Special Control Characters
In a regex, most ordinary characters
match themselves. For example, `ab%'
would match anywhere `a'
followed by `b' followed
by `%' appeared in the
text. However, there are some special characters that
are difficult or impossible to type. Many of these
characters have escape sequences (simple characters
preceded by `\') assigned
to represent them. NEdit recognizes the following
special character escape sequences:
- \a alert (bell)
- \b backspace
- \e ASCII escape
character (***)
- \f form feed (new
page)
- \n newline
- \r carriage return
- \t horizontal
tab
- \v vertical
tab
***
For environments that use the EBCDIC character set,
when compiling NEdit set the EBCDIC_CHARSET compiler
symbol to get the EBCDIC equivalent escape character.)
Escaped Meta Characters
Characters that have special meaning
to the regex syntax are called meta characters. NEdit
provides the following escape sequences so that characters
that are used by the regex syntax can be specified
as ordinary characters and not interpreted as meta
characters.
- \( \) \- \[ \] \< \>
\{ \}
- \. \| \^ \$ \* \+ \?
\& \\
Octal and Hex Escape Sequences
Any ASCII (or EBCDIC) character, except
null, can be specified by using either an octal escape
or a hexadecimal escape, each beginning with \0
or \x (or \X)
respectively. For example, \052
and \X2A both specify the
`*' character. Escapes
for null (\00 or \x0)
are not valid and will generate an error message.

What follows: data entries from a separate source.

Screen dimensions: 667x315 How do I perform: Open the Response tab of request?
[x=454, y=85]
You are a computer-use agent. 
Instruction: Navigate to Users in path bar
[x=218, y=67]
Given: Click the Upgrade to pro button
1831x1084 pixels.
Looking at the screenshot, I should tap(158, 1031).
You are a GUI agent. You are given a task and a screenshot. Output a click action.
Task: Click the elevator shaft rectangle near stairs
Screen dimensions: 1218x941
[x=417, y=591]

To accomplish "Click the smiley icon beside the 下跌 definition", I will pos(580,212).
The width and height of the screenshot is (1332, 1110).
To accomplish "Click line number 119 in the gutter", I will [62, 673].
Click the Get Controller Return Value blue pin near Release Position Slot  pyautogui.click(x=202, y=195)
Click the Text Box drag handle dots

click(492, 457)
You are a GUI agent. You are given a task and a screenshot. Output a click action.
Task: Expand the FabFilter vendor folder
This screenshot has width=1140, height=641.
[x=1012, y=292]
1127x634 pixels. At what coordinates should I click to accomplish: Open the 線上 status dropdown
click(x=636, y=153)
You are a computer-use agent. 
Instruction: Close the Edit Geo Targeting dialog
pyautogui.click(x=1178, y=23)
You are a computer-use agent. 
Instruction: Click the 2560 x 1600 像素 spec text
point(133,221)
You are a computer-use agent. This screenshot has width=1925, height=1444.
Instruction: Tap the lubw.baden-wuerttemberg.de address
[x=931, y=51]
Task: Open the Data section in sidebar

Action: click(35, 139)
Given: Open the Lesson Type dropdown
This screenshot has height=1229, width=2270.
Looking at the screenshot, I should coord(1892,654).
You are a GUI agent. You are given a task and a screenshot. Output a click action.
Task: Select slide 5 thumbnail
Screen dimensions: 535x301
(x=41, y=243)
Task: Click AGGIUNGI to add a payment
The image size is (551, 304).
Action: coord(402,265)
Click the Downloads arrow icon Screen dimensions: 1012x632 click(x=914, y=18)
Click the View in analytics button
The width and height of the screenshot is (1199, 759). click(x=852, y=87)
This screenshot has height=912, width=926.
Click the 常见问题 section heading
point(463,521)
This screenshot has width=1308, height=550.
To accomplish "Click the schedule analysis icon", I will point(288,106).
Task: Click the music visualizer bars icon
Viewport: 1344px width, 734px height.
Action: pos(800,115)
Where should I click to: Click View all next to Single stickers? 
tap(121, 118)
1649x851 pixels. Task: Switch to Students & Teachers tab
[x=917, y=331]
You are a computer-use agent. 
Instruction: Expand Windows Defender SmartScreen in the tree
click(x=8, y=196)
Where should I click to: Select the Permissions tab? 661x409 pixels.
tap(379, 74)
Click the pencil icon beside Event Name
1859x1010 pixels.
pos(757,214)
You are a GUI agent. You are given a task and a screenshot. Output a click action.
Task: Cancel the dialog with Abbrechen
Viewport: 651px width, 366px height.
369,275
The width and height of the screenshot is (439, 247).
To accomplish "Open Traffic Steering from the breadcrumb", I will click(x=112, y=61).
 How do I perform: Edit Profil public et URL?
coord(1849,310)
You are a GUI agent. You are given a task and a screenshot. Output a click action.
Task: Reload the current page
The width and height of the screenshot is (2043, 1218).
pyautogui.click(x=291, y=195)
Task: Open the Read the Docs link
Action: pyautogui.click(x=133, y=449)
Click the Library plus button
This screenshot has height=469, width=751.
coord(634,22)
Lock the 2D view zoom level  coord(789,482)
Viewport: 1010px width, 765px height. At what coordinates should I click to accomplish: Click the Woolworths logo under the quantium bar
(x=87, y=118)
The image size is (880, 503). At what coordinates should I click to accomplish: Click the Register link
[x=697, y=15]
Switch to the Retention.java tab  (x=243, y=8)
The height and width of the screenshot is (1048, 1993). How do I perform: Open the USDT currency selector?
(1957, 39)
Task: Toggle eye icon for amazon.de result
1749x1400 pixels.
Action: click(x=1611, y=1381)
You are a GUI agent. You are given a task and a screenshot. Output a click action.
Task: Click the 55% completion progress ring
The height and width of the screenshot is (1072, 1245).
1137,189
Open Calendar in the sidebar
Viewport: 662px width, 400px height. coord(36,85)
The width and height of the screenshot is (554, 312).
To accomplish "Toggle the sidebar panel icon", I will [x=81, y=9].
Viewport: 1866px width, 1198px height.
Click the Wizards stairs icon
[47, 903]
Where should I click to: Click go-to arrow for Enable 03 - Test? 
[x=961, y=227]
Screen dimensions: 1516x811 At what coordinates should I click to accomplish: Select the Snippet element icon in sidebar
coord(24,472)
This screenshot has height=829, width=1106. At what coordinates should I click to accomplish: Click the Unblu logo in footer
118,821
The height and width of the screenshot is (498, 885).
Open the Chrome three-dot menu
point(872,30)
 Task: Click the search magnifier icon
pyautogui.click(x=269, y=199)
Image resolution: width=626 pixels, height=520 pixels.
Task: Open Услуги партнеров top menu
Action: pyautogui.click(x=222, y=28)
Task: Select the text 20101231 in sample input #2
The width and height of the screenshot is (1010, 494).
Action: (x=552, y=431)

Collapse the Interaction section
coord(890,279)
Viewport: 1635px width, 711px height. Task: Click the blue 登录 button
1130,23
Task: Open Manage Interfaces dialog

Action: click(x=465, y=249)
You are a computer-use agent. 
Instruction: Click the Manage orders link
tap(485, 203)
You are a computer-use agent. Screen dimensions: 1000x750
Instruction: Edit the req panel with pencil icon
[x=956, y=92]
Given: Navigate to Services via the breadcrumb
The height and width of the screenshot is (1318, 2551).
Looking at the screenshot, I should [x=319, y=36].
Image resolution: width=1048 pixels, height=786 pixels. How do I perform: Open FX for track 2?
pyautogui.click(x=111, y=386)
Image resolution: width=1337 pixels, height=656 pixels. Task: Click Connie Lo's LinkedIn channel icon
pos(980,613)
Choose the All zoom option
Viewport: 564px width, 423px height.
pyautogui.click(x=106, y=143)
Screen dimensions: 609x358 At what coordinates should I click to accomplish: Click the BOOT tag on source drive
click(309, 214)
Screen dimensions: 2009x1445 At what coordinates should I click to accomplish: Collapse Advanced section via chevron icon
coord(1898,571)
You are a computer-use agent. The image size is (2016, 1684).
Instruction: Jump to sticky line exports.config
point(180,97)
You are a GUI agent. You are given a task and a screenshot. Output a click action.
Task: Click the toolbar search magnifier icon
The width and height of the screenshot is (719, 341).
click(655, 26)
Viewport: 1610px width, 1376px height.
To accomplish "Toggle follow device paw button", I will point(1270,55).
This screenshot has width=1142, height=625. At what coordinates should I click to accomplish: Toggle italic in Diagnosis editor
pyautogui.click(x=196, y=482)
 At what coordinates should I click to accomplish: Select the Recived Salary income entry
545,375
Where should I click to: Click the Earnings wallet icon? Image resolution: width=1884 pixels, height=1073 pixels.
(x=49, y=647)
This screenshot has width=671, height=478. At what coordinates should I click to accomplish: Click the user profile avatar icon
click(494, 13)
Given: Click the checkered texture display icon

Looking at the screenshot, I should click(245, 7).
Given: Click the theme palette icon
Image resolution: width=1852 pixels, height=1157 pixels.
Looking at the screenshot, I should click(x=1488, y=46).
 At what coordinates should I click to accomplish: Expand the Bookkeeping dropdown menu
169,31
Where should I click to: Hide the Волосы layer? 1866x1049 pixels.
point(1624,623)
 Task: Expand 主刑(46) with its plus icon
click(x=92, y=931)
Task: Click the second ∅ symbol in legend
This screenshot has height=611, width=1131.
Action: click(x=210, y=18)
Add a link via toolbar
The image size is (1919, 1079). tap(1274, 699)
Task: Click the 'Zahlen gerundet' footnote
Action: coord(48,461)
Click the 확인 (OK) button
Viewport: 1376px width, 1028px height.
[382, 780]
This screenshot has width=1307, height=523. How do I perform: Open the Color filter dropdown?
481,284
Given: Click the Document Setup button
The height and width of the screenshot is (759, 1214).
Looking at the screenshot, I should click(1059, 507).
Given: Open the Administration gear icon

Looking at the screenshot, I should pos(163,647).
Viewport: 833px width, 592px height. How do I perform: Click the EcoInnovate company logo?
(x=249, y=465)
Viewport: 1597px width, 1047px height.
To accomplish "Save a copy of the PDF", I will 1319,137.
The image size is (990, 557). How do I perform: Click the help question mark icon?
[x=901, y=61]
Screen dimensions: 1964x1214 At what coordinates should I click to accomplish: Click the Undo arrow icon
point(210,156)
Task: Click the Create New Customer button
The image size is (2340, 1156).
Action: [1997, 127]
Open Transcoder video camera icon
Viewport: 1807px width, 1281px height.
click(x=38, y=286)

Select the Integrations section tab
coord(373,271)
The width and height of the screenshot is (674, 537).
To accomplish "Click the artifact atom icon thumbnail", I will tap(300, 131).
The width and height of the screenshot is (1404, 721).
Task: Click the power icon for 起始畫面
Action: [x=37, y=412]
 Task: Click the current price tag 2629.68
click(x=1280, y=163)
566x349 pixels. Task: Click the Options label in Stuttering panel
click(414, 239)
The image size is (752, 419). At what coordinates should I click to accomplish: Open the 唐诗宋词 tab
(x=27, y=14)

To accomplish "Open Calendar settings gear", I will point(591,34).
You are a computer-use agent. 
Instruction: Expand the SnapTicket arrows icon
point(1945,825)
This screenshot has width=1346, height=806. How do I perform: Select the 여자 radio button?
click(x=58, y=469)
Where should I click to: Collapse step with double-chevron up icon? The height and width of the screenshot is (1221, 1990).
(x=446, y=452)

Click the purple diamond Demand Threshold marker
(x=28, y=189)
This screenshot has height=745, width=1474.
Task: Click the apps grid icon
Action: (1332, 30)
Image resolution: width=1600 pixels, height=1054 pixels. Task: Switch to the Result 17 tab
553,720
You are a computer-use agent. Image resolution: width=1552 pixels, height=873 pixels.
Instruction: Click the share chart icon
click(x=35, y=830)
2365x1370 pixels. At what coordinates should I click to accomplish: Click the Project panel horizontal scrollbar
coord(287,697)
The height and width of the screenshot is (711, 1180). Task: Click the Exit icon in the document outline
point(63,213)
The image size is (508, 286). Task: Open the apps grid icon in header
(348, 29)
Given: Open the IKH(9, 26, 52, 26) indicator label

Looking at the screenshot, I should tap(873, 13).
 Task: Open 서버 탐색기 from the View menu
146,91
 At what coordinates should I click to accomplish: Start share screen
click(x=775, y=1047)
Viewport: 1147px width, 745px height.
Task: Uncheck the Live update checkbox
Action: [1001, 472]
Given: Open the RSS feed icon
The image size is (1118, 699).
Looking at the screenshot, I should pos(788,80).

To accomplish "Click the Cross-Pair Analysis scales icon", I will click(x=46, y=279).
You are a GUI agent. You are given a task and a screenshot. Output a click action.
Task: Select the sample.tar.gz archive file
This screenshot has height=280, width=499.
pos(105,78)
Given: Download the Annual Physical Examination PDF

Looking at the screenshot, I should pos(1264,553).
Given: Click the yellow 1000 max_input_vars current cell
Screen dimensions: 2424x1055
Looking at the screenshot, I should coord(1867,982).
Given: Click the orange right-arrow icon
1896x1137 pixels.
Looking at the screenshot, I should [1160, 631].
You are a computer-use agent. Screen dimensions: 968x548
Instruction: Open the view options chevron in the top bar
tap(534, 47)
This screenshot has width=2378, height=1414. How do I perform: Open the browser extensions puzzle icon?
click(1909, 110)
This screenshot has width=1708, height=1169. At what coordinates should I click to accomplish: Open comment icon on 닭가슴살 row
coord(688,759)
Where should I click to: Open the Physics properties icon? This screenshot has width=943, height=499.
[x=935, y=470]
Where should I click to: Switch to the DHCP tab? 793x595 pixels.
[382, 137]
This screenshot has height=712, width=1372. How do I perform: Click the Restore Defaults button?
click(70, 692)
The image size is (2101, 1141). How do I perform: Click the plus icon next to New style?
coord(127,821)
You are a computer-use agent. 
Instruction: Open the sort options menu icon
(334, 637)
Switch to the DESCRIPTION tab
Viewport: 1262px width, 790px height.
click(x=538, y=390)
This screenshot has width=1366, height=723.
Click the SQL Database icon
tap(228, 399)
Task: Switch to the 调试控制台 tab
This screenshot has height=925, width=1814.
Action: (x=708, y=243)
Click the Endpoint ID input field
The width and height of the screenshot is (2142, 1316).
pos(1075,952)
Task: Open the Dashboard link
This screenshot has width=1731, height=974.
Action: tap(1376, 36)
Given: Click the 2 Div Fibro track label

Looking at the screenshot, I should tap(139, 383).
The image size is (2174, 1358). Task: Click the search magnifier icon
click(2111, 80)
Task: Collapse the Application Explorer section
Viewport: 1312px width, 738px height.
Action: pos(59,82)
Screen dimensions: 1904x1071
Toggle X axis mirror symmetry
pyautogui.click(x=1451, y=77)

Also, any escape that exceeds \0377
or \xFF will either cause
an error or have any additional character(s) interpreted
literally. For example, \0777
will be interpreted as \077
(a `?' character) followed
by `7' since \0777
is greater than \0377.
An invalid digit will also end an octal
or hexadecimal escape. For example, \091
will cause an error since `9'
is not within an octal escape's range of allowable
digits (0-7) and truncation before the `9'
yields \0 which is invalid.
Shortcut Escapes
NEdit defines some escape sequences
that are handy shortcuts for commonly used character
classes.
- \d digits 0-9
- \l letters a-z
and A-Z
- \s whitespace
\t, \r,
\v, \f,
and space
- \w word characters
a-z, A-Z,
0-9, and underscore,
`_'
\D, \L,
\S, and \W
are the same as the lowercase versions except that
the resulting character class is negated. For example,
\d is equivalent to `[0-9]',
while \D is equivalent
to `[^0-9]'.
These escape sequences can also be
used within a character class. For example, `[\l_]'
is the same as `[a-zA-Z_]'.
The escape sequences for special characters, and octal
and hexadecimal escapes are also valid within a class.
Word Delimiter Tokens
Although not strictly a character class,
the following escape sequences behave similarly to
character classes:
- \y Word delimiter
character
- \Y Not a word
delimiter character
The `\y'
token matches any single character that is one of
the characters that NEdit recognizes as a word delimiter
character, while the `\Y'
token matches any character that is NOT a word delimiter
character. Word delimiter characters are dynamic in
nature, meaning that the user can change them through
preference settings. For this reason, they must be
handled differently by the regular expression engine.
As a consequence of this, `\y'
and `\Y' can not be used
within a character class specification.
|